[[ Excerpted passage open ]]

As you read this article, engineers on campus are busy developing the next generation of prosthetics and rehabilitation tools. They will be highly interactive, allowing users to perform a broad range of normal actions, almost as if they’d never lost a limb.
USF is now on the cutting edge of technology in robotic prosthetics. Officials in the engineering department feel they’re about six months away from completing a project that will allow amputees to assimilate the proper use of their artificial limbs more efficiently.
Through virtual reality, this project is beginning to develop more sophisticated movements of new prosthetics, making them easier to use.
Working on this project is Stephanie Carey, fourth-year graduate student and Ph.D. candidate in Biomedical Engineering. She is part of the rehabilitation robotics group led by Dr. Rajiv Dubey, chair of the mechanical engineering department. This group is also working on a wheelchair-mounted robotic arm and other rehabilitation tools.
Carey described her field of research as “the compensatory motion of amputees that use myoelectric transradial prosthesis.”
In short, she is studying how to fit amputees with robotic prosthetic limbs that are controlled by the user’s muscles. Her research in prosthesis focuses on the wrist and forearm, though she said leg and knee prosthetics are also current subjects of study.
This research aims to develop a better method of the fitting of and acclimatization to a prosthetic limb. In a motion analysis laboratory, Carey said she is able to track and quantify body motions to determine how a person wearing a prosthetic limb has to move when doing common tasks. These can include drinking from a cup, opening a door, lifting a box or turning a steering wheel.
The purpose of the test is to see how prostheses must make up for the lack of wrist and forearm movement and compensate accordingly. The resulting data will help the researchers develop a computer model of a prosthetic arm and ultimately improve its design, fitting and training process.
Computer simulations will be developed from this data to help pair patients with the prosthetic limb that works best for them, Carey said. In virtual reality simulations, the patient can be accurately fitted with a prosthesis and learn how to operate it.
One of the most problematic phases of outfitting people with a prosthetic limb is the initial fitting and use, she said. Getting used to the movement and feel of the prosthesis while controlling it to perform everyday tasks can be a complicated and difficult job.
“It’s a lot of trial and error,” Carey said.
With this new process, a patient will be subjected to less stress while recovering from the loss of a limb. In addition to reducing the time needed to learn how to maneuver the prosthetic limb, this simulation technology will reduce the potential of injury due to the lack of adaptation to the prosthesis.
Some of the future applications of this technology might include neural control of robotic limbs, similar to the study conducted by the University of Pittsburgh in which they outfitted a monkey with a child-sized robotic arm. This arm was connected to its brain by thin electrodes and the monkey was able to use it to feed itself.
The field of robotic prosthetics will most likely continue its advancement in the development of more sophisticated software for computer modeling. This synergistic approach to rehabilitation is set to have a profound impact on those who have suffered from accidents and streamline the process of patients getting back to their lives.

[[ Excerpted passage closed ]]
[[ Data supplied open ]]

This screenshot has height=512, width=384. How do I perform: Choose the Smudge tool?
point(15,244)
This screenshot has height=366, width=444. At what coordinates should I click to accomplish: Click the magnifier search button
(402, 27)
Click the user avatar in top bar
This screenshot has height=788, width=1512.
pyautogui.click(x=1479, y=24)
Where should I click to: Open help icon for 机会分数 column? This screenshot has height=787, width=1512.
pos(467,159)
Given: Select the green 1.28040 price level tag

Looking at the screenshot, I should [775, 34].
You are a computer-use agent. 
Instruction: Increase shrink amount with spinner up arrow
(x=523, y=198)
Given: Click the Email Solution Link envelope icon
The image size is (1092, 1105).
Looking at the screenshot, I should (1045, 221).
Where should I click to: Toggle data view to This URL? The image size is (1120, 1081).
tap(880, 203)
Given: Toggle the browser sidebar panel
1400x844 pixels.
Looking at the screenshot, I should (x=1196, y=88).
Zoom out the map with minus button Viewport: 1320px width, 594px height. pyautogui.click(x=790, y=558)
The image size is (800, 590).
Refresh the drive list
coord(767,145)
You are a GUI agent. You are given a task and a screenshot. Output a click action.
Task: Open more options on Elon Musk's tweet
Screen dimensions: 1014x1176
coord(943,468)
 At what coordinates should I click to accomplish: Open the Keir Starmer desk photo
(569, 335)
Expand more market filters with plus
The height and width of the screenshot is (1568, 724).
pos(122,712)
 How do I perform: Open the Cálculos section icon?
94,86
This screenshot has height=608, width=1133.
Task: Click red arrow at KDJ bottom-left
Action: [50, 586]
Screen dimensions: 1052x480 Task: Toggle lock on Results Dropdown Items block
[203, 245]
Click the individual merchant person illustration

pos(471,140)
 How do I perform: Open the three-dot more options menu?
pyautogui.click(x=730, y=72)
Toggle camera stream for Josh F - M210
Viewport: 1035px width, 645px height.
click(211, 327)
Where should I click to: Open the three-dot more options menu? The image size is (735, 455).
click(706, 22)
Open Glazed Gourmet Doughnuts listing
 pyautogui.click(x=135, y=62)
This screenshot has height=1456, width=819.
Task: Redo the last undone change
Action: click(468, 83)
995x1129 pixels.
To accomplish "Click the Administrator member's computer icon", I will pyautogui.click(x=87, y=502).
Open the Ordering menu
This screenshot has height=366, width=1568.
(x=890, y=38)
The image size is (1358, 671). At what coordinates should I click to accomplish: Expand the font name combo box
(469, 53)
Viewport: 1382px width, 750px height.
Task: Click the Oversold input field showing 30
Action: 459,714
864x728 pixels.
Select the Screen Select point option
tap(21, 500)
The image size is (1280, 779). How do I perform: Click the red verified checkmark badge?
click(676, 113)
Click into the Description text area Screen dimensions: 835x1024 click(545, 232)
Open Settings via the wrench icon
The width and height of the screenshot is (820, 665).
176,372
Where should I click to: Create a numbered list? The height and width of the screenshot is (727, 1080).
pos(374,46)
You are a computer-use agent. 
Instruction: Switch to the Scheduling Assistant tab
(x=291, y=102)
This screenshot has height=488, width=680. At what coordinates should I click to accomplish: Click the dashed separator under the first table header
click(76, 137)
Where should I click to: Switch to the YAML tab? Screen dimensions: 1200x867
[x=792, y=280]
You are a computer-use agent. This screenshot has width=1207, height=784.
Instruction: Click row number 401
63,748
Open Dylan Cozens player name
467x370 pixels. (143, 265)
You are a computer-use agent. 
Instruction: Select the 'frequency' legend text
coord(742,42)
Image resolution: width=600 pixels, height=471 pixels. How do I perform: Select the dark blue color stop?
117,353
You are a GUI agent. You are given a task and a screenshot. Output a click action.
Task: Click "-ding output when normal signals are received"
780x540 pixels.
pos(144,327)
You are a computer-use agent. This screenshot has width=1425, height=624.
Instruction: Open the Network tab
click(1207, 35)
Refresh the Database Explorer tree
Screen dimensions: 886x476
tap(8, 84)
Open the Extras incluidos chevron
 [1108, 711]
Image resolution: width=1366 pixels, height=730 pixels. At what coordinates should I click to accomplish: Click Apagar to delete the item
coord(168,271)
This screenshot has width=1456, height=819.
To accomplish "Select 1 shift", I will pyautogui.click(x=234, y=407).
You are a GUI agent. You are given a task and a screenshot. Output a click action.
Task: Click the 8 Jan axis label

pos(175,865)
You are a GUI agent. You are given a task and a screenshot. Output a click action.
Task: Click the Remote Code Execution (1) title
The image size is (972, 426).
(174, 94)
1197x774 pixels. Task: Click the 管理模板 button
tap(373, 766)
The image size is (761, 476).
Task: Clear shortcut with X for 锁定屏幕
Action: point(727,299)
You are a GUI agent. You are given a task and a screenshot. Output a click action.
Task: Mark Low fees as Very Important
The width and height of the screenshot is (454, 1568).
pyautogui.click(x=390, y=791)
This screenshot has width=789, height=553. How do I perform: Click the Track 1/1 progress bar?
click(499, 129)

[[ Data supplied closed ]]

### Task
Write out the stretch of the robotic prosthetics article from "As you read" through "lost a limb.", copying it word for word.

### Task result
As you read this article, engineers on campus are busy developing the next generation of prosthetics and rehabilitation tools. They will be highly interactive, allowing users to perform a broad range of normal actions, almost as if they’d never lost a limb.